Ironisnya, Aksi Kamisan ke-836 terjadi beberapa hari sebelum Prabowo Subianto dilantik sebagai presiden. Ini adalah aksi terakhir. Seorang pemimpin yang namanya telah disebutkan dalam laporan-laporan pelanggaran HAM sebelumnya akan segera menjabat sebagai pemimpin, yang menimbulkan rasa sakit yang mendalam, terutama karena para demonstran mengirimkan surat di Istana Merdeka. Ini menunjukkan masalah utama negara ini: sistem yang tidak pernah berubah yang meletakkan keadilan di urutan terakhir.
Simfoni tanpa akhir
Masa jabatan Jokowi seperti simfoni yang tidak pernah berhenti. Dimulai dengan janji besar untuk menuntaskan masa lalu kelam Indonesia, nadanya secara bertahap hilang. Sampai saat ini, Komnas HAM telah mencatat dua belas kasus pelanggaran HAM berat yang belum terselesaikan. Kasus-kasus tersebut meliputi Peristiwa 1965-1966, Penembakan Misterius 1982-1985, Peristiwa Talangsari 1989, Peristiwa Trisakti, Peristiwa Semanggi I dan II, Kerusuhan Mei 1998, Penghilangan Orang secara Paksa 1997-1998, Wasior Wamena, Pembantaian Dukun Santet di Banyuwangi 1998, Simpang KAA 1999, Jambu Keupok 2003, dan Rumah Geudan.

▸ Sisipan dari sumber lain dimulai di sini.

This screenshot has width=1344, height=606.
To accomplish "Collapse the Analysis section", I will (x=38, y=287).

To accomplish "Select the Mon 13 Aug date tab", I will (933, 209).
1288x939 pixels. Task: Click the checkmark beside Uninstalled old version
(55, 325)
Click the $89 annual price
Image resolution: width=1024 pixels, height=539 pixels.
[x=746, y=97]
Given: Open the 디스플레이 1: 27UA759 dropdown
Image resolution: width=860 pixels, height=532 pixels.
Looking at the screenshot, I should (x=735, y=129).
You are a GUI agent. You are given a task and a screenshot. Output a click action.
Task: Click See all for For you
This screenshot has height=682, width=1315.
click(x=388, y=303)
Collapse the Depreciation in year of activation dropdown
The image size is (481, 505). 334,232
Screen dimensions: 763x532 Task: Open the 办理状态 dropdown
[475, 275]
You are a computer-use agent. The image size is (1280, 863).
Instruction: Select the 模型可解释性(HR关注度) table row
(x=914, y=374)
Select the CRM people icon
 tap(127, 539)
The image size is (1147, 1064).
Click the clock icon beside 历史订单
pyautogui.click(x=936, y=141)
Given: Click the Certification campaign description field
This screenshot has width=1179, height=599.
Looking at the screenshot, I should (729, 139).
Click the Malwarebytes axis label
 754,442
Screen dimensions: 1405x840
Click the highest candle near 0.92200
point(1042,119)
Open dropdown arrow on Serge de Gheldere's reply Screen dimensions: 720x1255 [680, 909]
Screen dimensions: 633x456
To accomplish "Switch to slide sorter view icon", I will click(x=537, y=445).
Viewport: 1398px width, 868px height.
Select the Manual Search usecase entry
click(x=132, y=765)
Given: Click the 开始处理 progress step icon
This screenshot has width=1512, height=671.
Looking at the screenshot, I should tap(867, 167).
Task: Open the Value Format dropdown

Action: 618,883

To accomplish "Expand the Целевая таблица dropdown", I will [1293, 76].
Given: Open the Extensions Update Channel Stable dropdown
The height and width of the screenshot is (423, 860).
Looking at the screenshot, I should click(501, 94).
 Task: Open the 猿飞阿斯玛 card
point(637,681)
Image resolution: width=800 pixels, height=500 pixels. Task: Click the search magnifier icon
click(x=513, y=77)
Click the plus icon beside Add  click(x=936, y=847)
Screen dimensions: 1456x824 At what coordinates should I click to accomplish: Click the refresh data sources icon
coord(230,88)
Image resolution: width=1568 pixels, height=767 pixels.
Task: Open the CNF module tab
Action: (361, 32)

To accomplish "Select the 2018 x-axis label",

Jokowi membentuk Tim Penyelesaian Non-Yudisial Pelanggaran HAM Berat (PPHAM) pada tahun 2022. Meskipun upaya ini berharga, solusi non-yudisial hanyalah pengakuan simbolis yang tidak dapat menggantikan keadilan nyata. Korban tidak hanya menginginkan pengakuan publik; mereka juga menginginkan pengadilan yang transparan dan adil. Meskipun angka dapat digunakan untuk mengukur kemajuan infrastruktur dan jalan tol, bagaimana dengan keadilan? Pekerjaan hati bukan statistik.
Fakta bahwa kasus-kasus ini belum diselesaikan selama hampir dua puluh tahun menunjukkan bahwa negara gagal memenuhi kewajibannya kepada rakyatnya. Meskipun kasus-kasus ini rumit, impunitas yang dinikmati pelaku pelanggaran HAM adalah ketidakadilan yang jelas. Menurut laporan Amnesty International dan Human Rights Watch, impunitas masih menjadi masalah besar di Indonesia.
Aksi Kamisan adalah gejala dari masalah yang lebih dalam di Indonesia daripada hanya menuntut keadilan bagi korban tertentu. Ketidakmampuan pemerintah untuk mengatasi pelanggaran HAM sebelumnya melemahkan kredibilitas pemerintah dan mempertahankan budaya impunitas. Ini sangat memengaruhi kemajuan demokrasi Indonesia dan posisinya di mata dunia.
Meskipun pembangunan ekonomi sangat penting, tidak boleh mengorbankan hak asasi manusia. Kedua tidak perlu diperdebatkan. Indonesia dapat memperkuat demokrasinya dan membangun masyarakat yang lebih adil dan setara dengan menangani pelanggaran HAM yang terjadi sebelumnya.
Apakah Harapan Masih Ada?
Prabowo dilantik dengan cepat. Sungguh menarik, tetapi tidak mengejutkan. Publik mungkin sudah terbiasa dengan cerita lama yang berulang. Ada skeptisisme, tetapi harapan masih ada, meskipun hanya tersisa kegelapan. Dengan segala sejarah dan kontroversi yang menyertainya, Prabowo mungkin memiliki kemampuan untuk menulis bab baru dalam demokrasi Indonesia. Memungkinkan.
Sekarang ada kesempatan bagi Prabowo untuk menunjukkan bahwa kepemimpinannya tidak hanya diingat karena proyek infrastruktur, tetapi juga karena keberaniannya untuk membuka kembali lembaran hitam sejarah dan memberikan keadilan yang telah lama dinantikan. Karena Indonesia tidak hanya membutuhkan jalan raya baru, tetapi juga akses ke keadilan yang luas.
Surat-surat yang dikirim oleh Aksi Kamisan mungkin tidak pernah dijawab, tetapi pesannya jelas: keadilan tidak boleh lagi ditunda. Di bawah bayangan payung hitam itu, ada harapan, meskipun hanya secercah.